- _DIRECTIONS_: Write out every line exactly as it stands, from the line containing "The image size is (1054, 839)." down to the line containing "point(56,731)", including both of those lines, and leave out the pictures.

- _STORED RECORDS_:
^^^^^^^^^^^^^^^^

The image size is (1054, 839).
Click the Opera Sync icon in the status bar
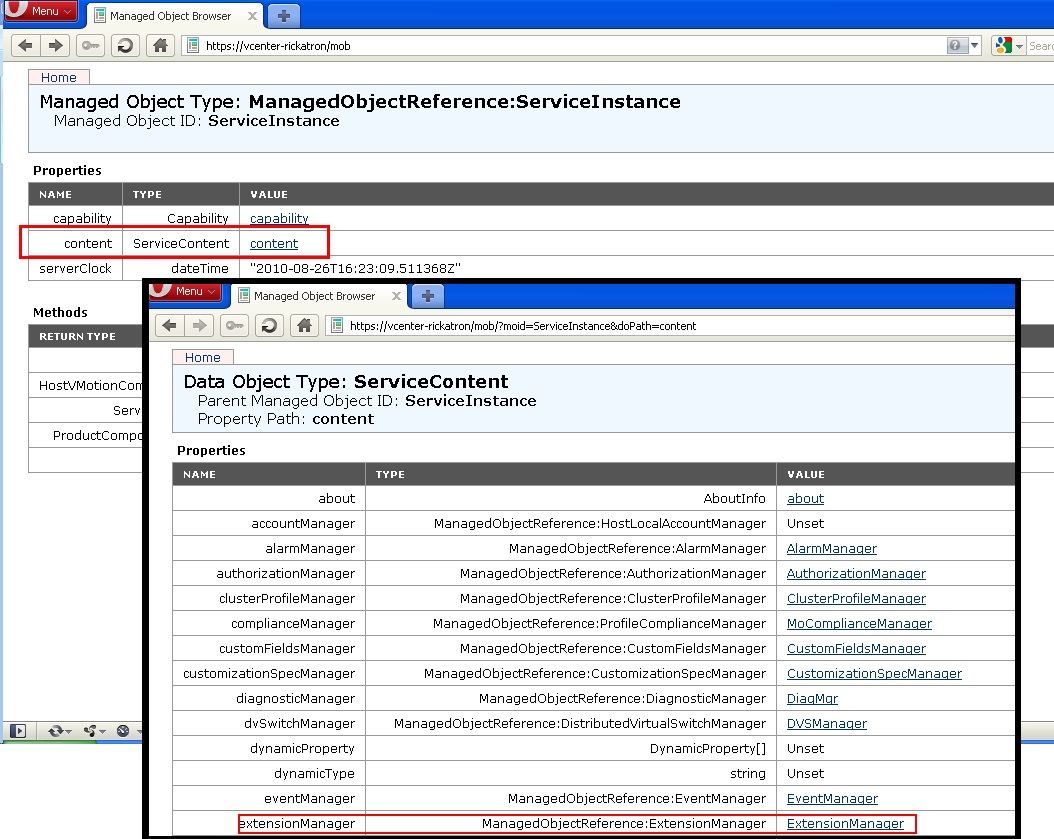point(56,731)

^^^^^^^^^^^^^^^^

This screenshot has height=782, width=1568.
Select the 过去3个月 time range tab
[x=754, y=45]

^^^^^^^^^^^^^^^^

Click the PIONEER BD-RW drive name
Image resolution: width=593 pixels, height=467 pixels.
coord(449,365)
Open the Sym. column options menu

^^^^^^^^^^^^^^^^

- _TASK OUTPUT_:
The image size is (1054, 839).
Click the Opera Sync icon in the status bar
point(56,731)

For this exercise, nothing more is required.